- _List of tasks_
A: Translate this sentence from the fragrance description into German: "The contrast is the point: cold brightness dissolving into oak-barrel sweetness, caramel, and a long, resinous drydown of tonka, myrrh, and sandalwood."
B: Carry the fragrance description forward from the point where it stops.

- _Provided passage_
#####

Kilian - Angels' Share on the rocks
A citrus-forward riff on the beloved Angels' Share, this version opens on a bed of ice, sharp grapefruit, and effervescent aldehydes before the cognac and cinnamon at the center pull the warmth back in. The contrast is the point: cold brightness dissolving into oak-barrel sweetness, caramel, and a long, resinous drydown of tonka, myrrh, and sandalwood.
The Nose
Composed by Benoît Lapouza for Kilian, also behind Angels' Share and Angels' Share Paradis.


Grapefruit
Bitter-bright citrus burst with a sulfurous tang
What it is
Grapefruit oil is cold-pressed from the peel of Citrus paradisi, a large subtropical citrus that arose as a natural hybrid of pomelo and sweet orange in the Caribbean. Mechanical expression ruptures oil glands in the rind, releasing a fragrant oil rich in limonene with trace nootkatone and sulfur compounds.

#####

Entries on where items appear
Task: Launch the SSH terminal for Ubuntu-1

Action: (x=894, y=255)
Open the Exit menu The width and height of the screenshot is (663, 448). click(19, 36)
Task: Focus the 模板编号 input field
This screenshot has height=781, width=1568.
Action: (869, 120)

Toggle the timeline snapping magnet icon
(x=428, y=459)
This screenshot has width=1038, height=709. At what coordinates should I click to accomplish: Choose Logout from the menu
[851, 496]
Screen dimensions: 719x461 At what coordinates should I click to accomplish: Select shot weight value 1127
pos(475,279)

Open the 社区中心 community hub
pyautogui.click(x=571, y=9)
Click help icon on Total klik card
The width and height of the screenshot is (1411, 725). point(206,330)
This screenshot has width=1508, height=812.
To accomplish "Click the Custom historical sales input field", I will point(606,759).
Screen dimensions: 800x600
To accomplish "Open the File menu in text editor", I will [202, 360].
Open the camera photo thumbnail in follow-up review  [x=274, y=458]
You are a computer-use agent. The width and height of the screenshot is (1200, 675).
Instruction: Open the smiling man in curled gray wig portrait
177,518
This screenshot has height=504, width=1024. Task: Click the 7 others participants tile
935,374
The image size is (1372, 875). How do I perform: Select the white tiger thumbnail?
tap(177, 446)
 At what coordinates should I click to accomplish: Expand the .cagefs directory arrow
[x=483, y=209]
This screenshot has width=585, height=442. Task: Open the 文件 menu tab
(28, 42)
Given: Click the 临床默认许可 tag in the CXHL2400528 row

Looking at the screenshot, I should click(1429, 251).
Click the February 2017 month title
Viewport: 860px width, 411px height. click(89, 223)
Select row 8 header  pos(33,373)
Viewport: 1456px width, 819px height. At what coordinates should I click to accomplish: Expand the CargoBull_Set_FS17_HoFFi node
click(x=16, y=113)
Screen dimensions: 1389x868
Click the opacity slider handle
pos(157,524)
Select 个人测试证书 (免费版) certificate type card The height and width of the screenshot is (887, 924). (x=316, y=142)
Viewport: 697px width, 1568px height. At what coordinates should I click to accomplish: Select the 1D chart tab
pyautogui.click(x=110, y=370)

#####

- _Results for each task_
A: Der Kontrast ist der springende Punkt: kalte Frische, die sich in die Süße des Eichenfasses, in Karamell und einen langen, harzigen Ausklang aus Tonka, Myrrhe und Sandelholz auflöst.

B:
How it smells
Sharp, juicy and effervescent: tart citrus with a distinctive bitter rind edge and a faintly sweaty, sulfurous tang that reads as true grapefruit. It opens with a fizzy, mouth-watering brightness, then fades quickly, leaving a clean, slightly soapy and bitter-green impression behind.
In perfumery
A top note delivering an instant burst of freshness and a modern, slightly bitter sparkle, pairing with neroli, mint, vetiver and woody-amber bases. It is the bright opening of countless citrus-forward colognes, pomelo-themed eaux and many contemporary sport and unisex scents.
Good to know
Grapefruit's signature smell comes mostly from trace molecules: nootkatone and grapefruit mercaptan (1-p-menthene-8-thiol), the latter detectable at parts-per-billion levels. The oil is phototoxic from furocoumarins, so it is often used in furocoumarin-free form or capped under fragrance-safety guidelines.


Italian Lemon
Cold yellow zest snapping into bright sun
What it is
Lemon is the fruit of Citrus limon, a small evergreen tree grown around the Mediterranean, especially Sicily and Calabria, and in California. The aromatic oil sits in tiny glands in the colored peel and is cold-pressed mechanically from the rind, a squeezing and scraping rather than distillation.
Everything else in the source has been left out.